One of the earliest incumbents, Sir Walter Mildmay, member for Peterborough from 1553 to 1554, subsequently became Chancellor of the Exchequer from 1559 to 1589. Later, in the nineteenth century, William Elliot, Whig member from 1802 until his death in 1819, was Chief Secretary to the Lord Lieutenant of Ireland between 1806 and 1807; the Hon. William Lamb (later the 2nd Viscount Melbourne), Whig member from 1816 to 1819, became Home Secretary in 1830 then Prime Minister from 1834 to 1841; and Sir James Scarlett (later the 1st Baron Abinger), Whig member from 1819 to 1830, was, from 1827, Attorney General for England and Wales.
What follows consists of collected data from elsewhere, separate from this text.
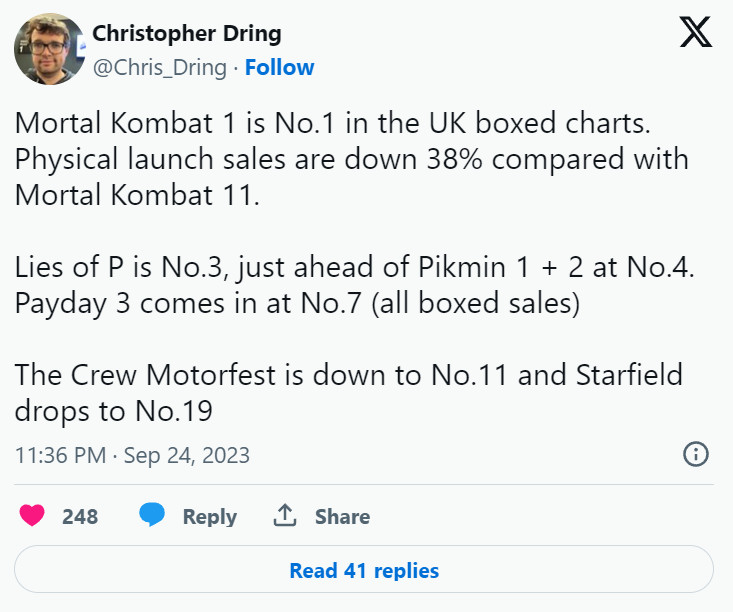Click the X logo icon
The width and height of the screenshot is (733, 612).
696,32
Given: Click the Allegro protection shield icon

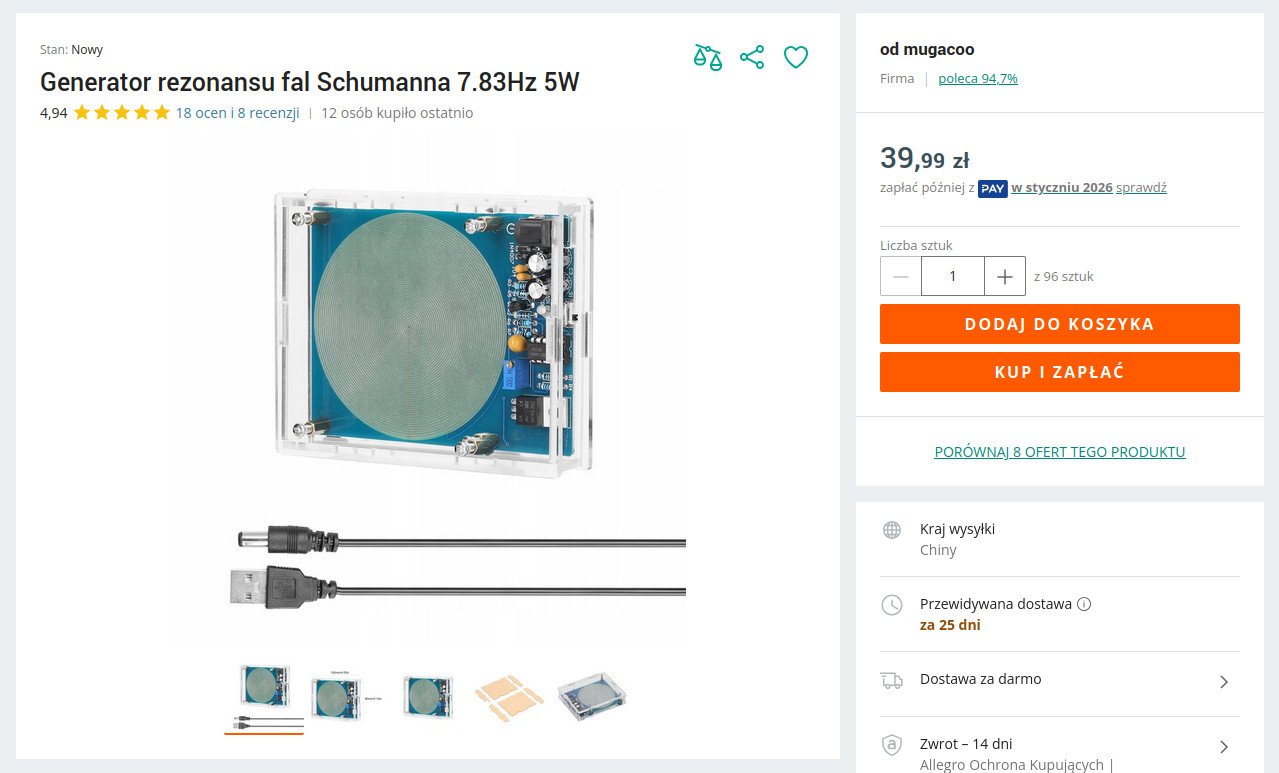Looking at the screenshot, I should (x=892, y=745).

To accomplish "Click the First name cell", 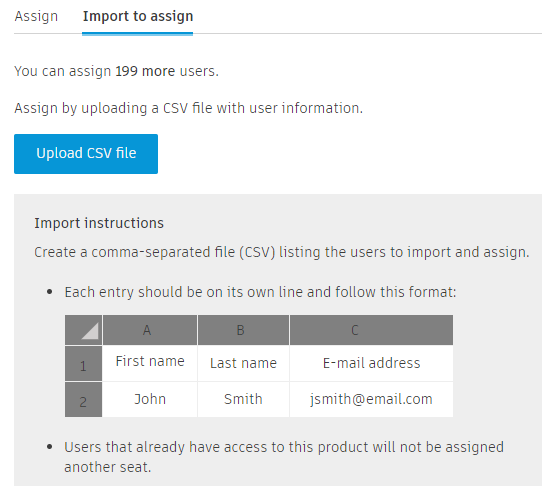I will [x=150, y=363].
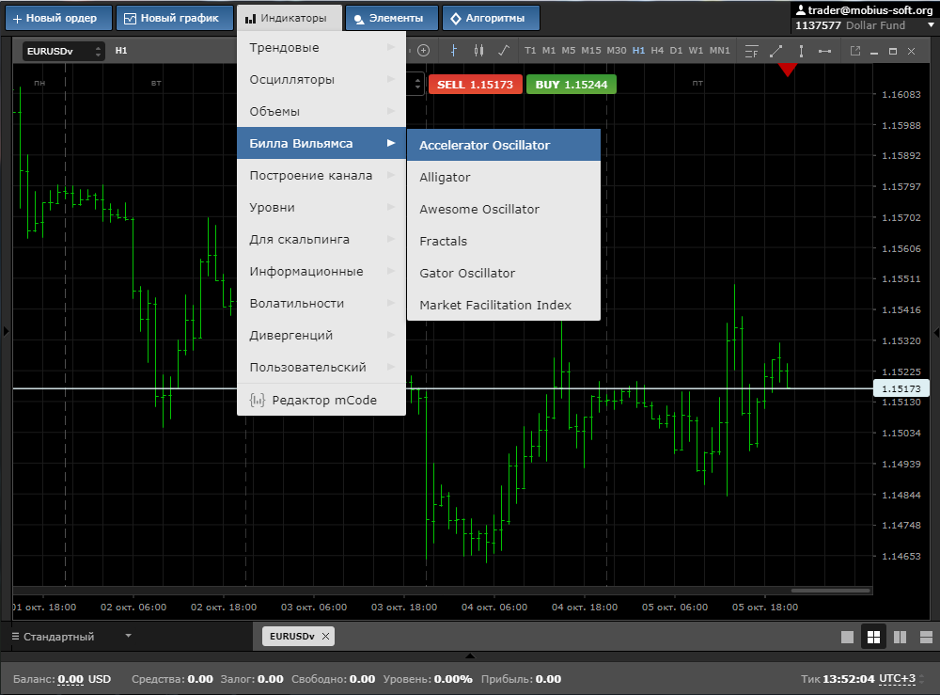This screenshot has height=695, width=940.
Task: Select the vertical line drawing tool
Action: pos(801,52)
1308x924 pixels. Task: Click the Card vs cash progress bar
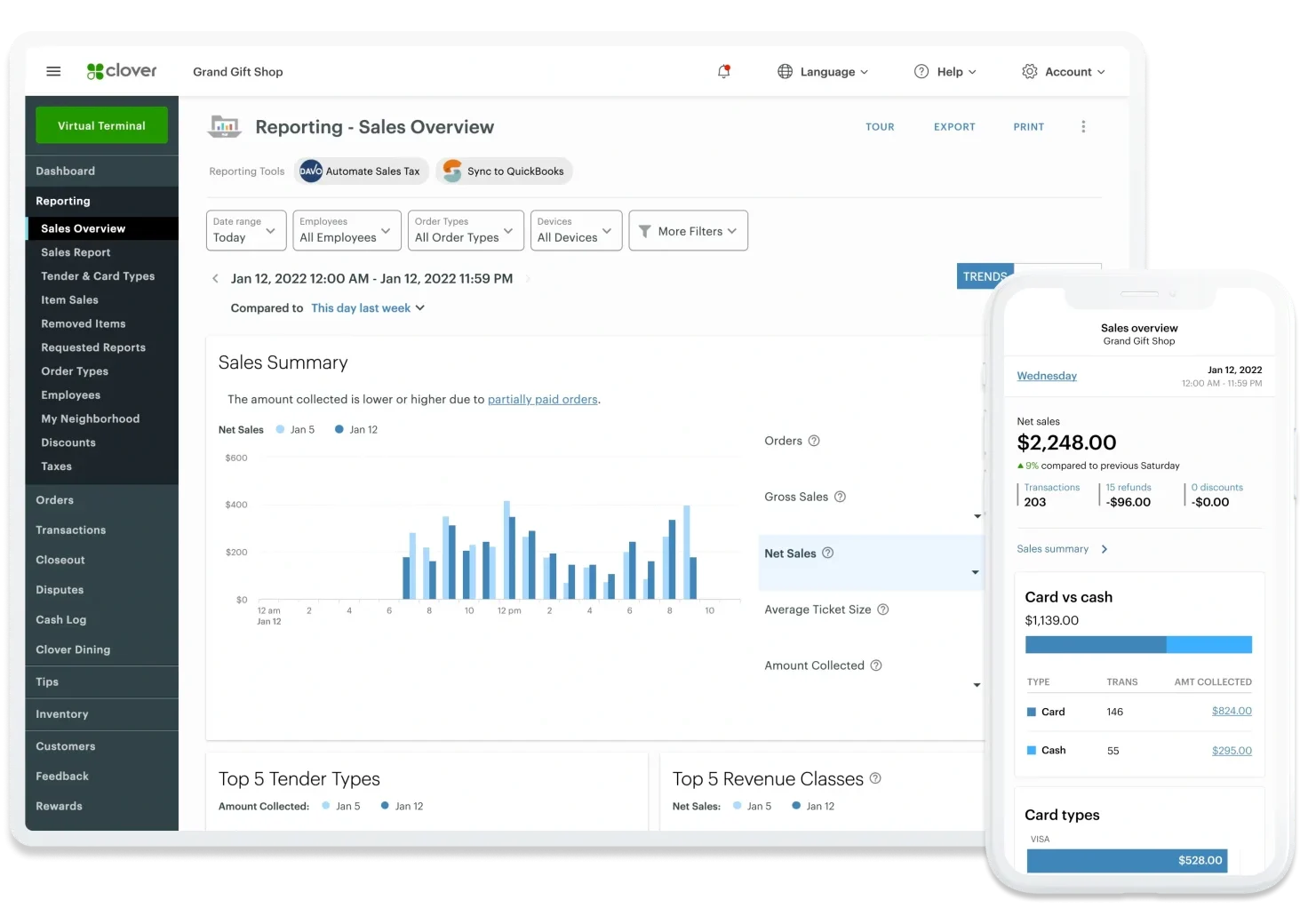click(1137, 644)
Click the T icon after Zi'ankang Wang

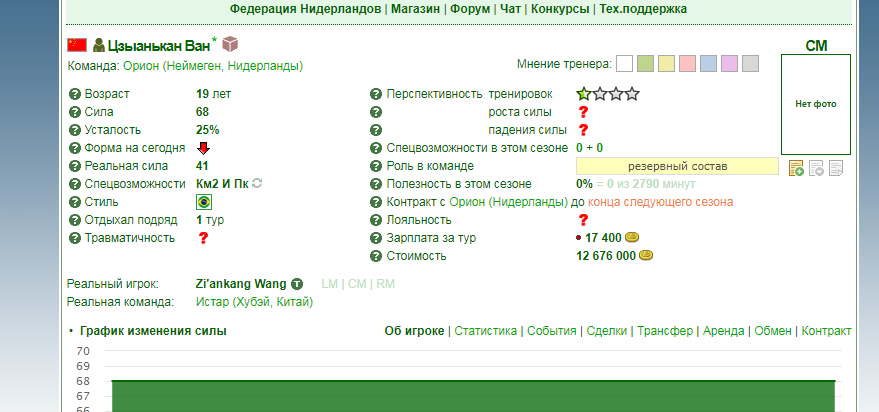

From the formal merger of the breakaway Liberal Unionists with the Conservatives in 1912 and the absorption of rural North Northamptonshire in 1918, Peterborough has been predominantly Conservative; however, it has elected Labour MPs several times from 1929 onwards.

Lord Burghley, as he then was, succeeded the socialist writer and illustrator, Frank Horrabin, who was born in the city and elected under the leadership of Ramsay MacDonald in 1929. David Cecil, 6th Marquess of Exeter, winner of 400m hurdles at the 1928 Summer Olympics, member of the International Olympic Committee for 48 years and chairman of the organising committee of the 1948 Summer Olympics, was the Conservative member from 1931 to 1943.

In 1966, in one of the closest polls in UK history, Sir Harmar Nicholls held the seat by three votes after seven recounts. Nicholls was the Conservative member from 1950 to 1974, when he lost in the October election of that year to Labour's Michael Ward, having held on by just 22 votes after four recounts in the election eight months earlier. The growth in the New Town from 1967 may in part account for Labour's victory here in 1974. In 1979, however, Ward lost the seat to the Conservative Brian Mawhinney, who would represent Peterborough for the entire duration of the incoming Conservative government and was a Cabinet Minister and Conservative Party Chairman during the second Major government (1992–97).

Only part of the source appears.